** START **
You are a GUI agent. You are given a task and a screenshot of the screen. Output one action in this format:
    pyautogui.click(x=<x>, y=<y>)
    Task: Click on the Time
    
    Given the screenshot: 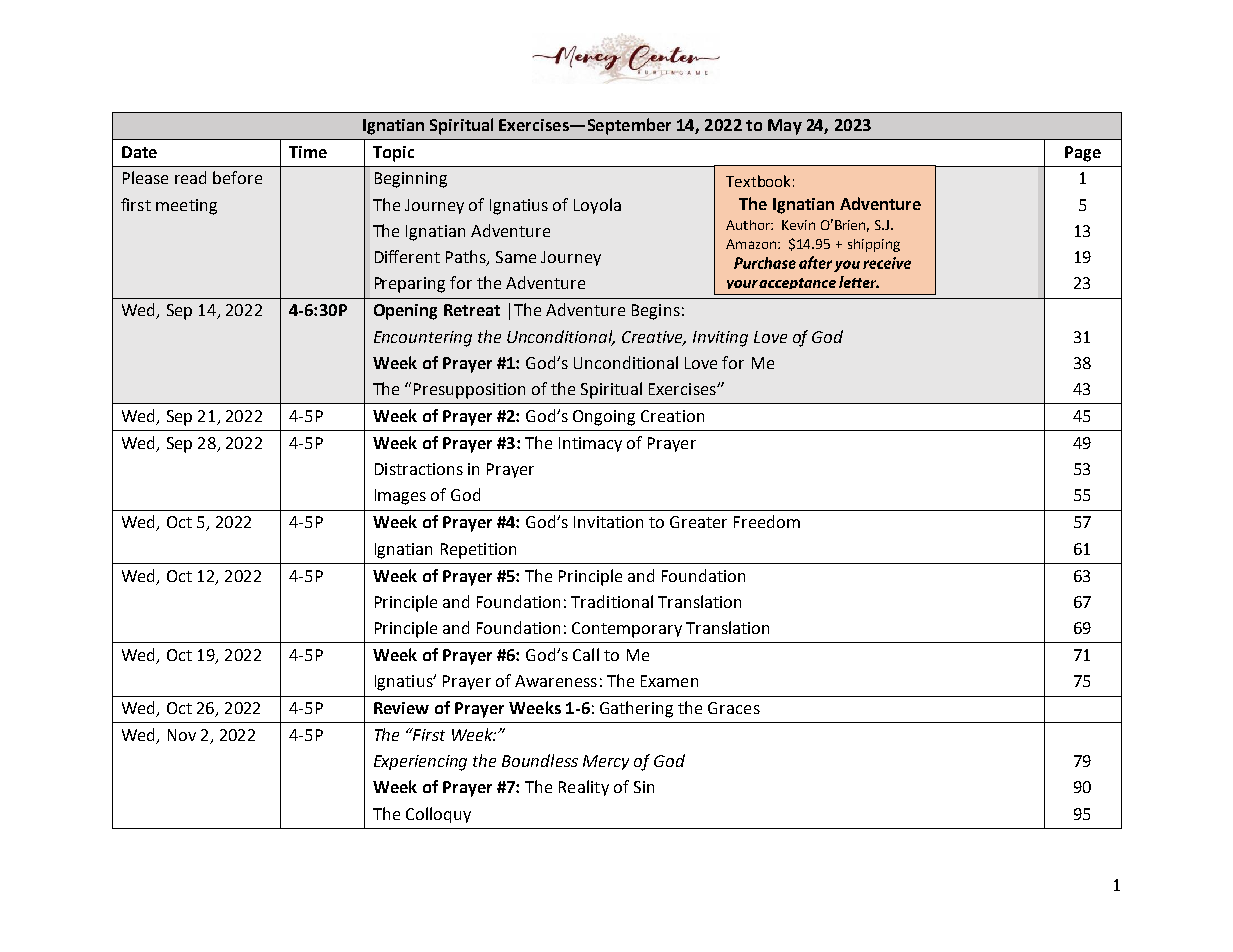 What is the action you would take?
    pyautogui.click(x=308, y=152)
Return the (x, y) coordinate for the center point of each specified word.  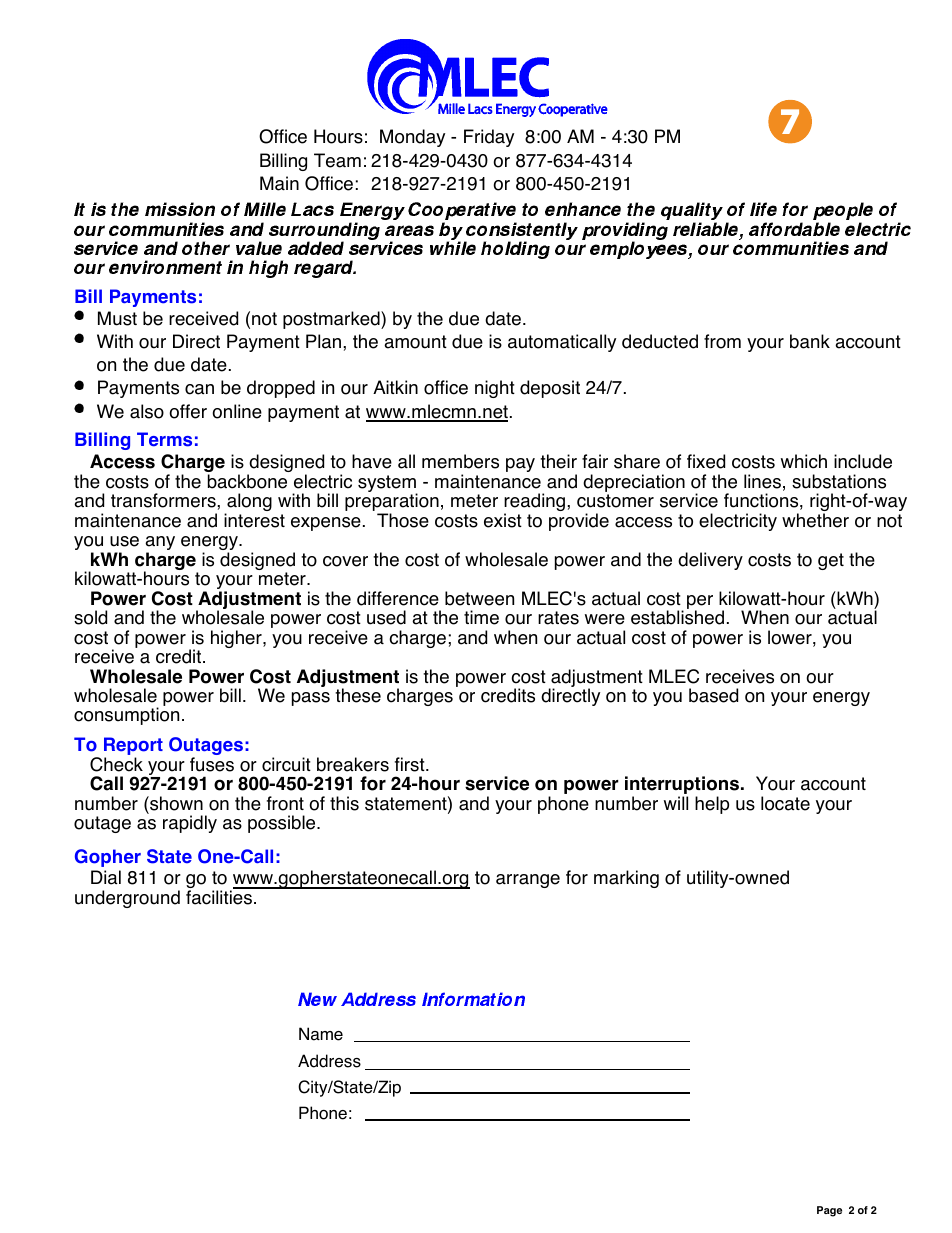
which (804, 461)
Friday (489, 138)
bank (810, 341)
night (495, 389)
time (481, 617)
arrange (528, 881)
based (713, 695)
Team (337, 160)
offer (188, 411)
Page (829, 1211)
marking (626, 879)
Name (321, 1034)
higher (237, 639)
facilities (220, 896)
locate (785, 803)
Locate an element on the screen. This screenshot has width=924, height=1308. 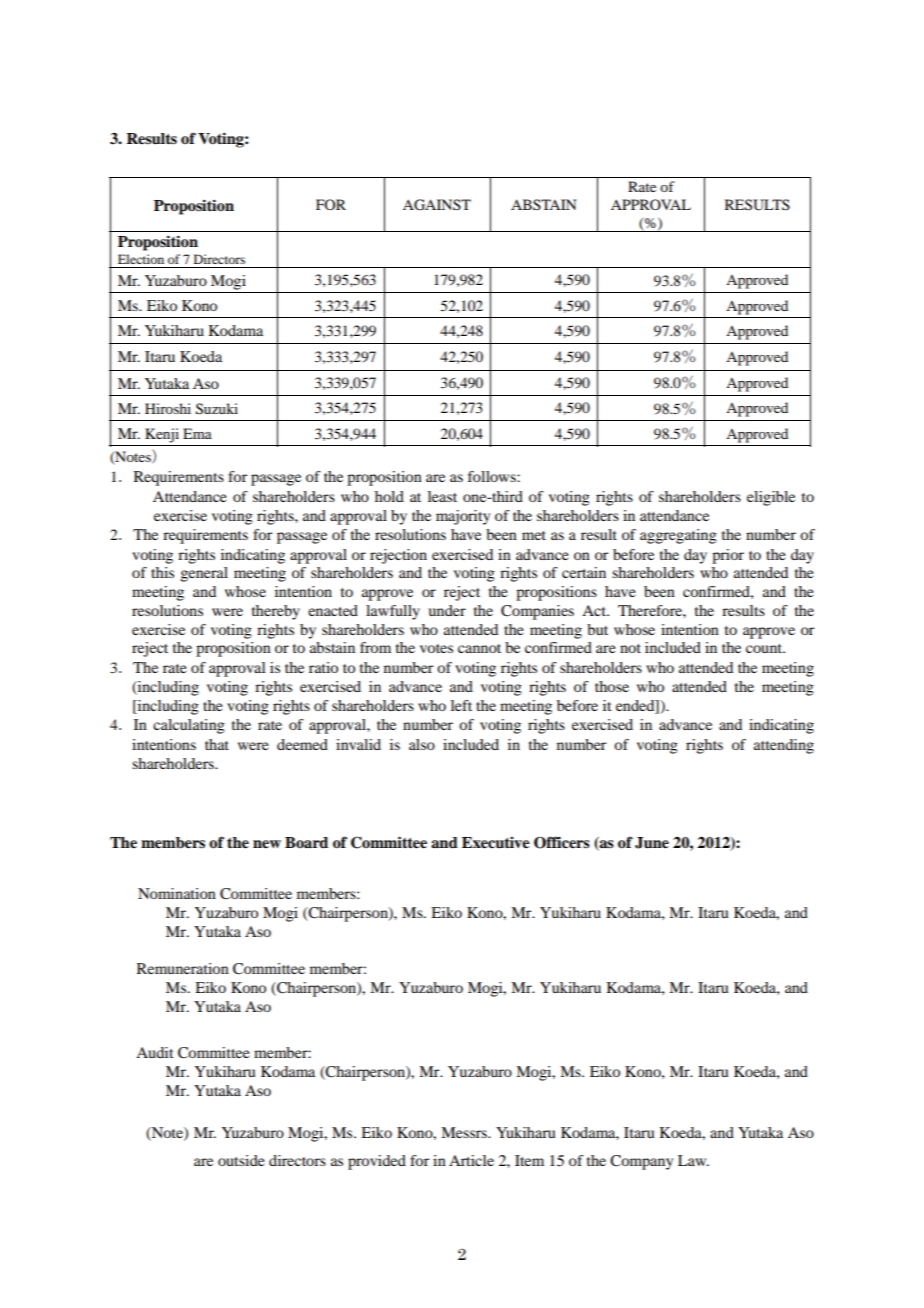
** END **
[Short task]: Write out again the records from the line holding "offer (188, 411)" through the last line, both ends included, and leave out the pictures.

[The result]:
offer (188, 411)
Page (829, 1211)
marking (626, 879)
Name (321, 1034)
higher (237, 639)
facilities (220, 896)
locate (785, 803)
Locate an element on the screen. This screenshot has width=924, height=1308. 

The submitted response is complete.